__Recorded information__

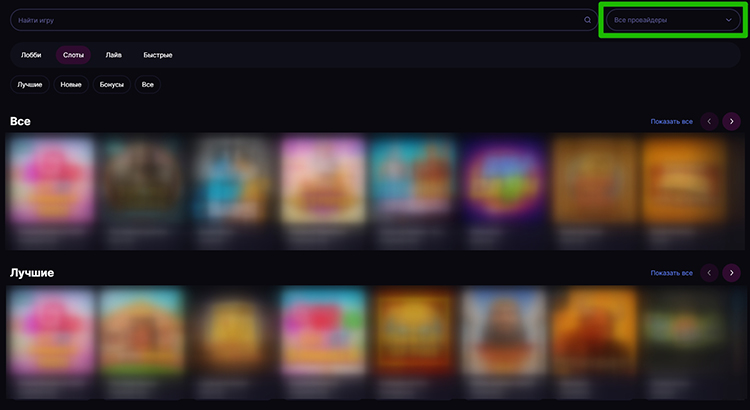Open the Все провайдеры dropdown
This screenshot has width=750, height=410.
pyautogui.click(x=673, y=20)
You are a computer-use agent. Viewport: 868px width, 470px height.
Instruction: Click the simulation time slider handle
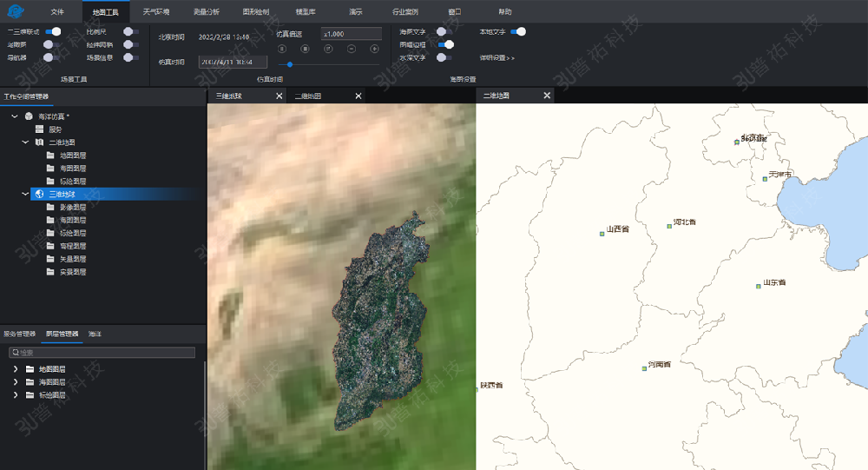[x=289, y=64]
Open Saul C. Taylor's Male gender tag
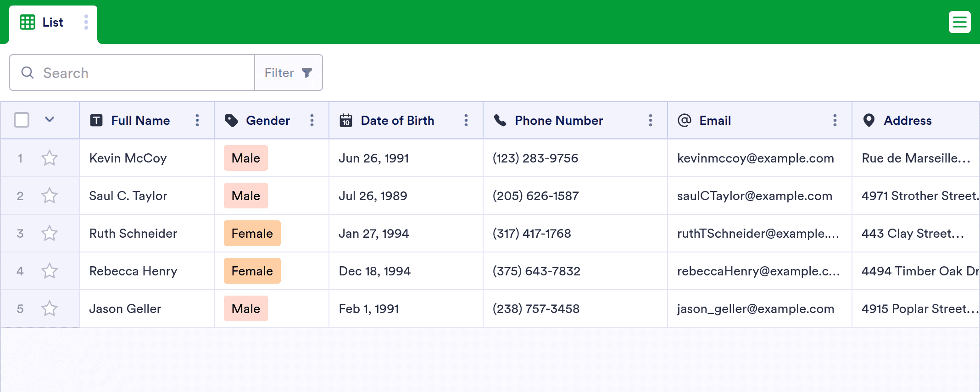Image resolution: width=980 pixels, height=392 pixels. click(x=246, y=196)
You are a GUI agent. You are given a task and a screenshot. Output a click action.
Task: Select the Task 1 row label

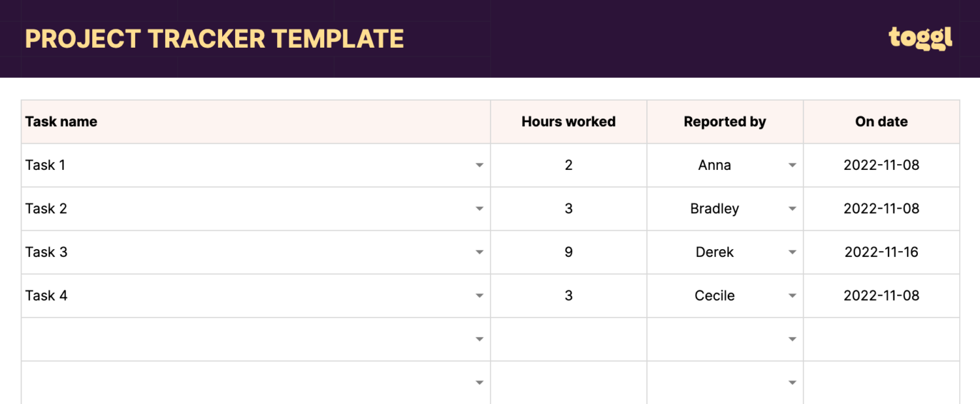[x=45, y=165]
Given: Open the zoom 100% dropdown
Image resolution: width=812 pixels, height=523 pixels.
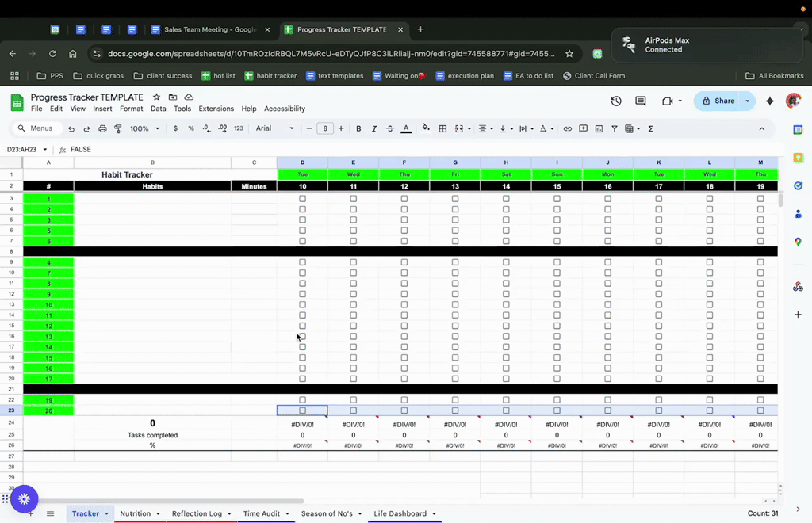Looking at the screenshot, I should 144,128.
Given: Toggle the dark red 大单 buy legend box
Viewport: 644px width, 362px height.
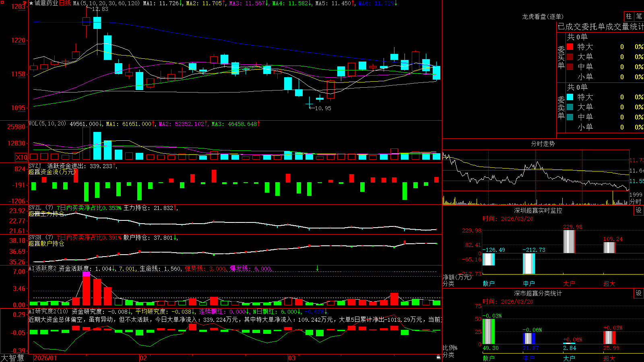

__Exercise brief__
The answer should consist solely of the lines from the one containing "You are a computer-use" through the last line of the material, copied exactly, with pictures left out.

__Response__
You are a computer-use agent. Viewport: 868px width, 470px height.
Instruction: Click the simulation time slider handle
[x=289, y=64]
Open Saul C. Taylor's Male gender tag
Image resolution: width=980 pixels, height=392 pixels. click(x=246, y=196)
You are a GUI agent. You are given a task and a screenshot. Output a click action.
Task: Select the Task 1 row label

[x=45, y=165]
Given: Open the zoom 100% dropdown
Image resolution: width=812 pixels, height=523 pixels.
Looking at the screenshot, I should 144,128.
Given: Toggle the dark red 大单 buy legend box
Viewport: 644px width, 362px height.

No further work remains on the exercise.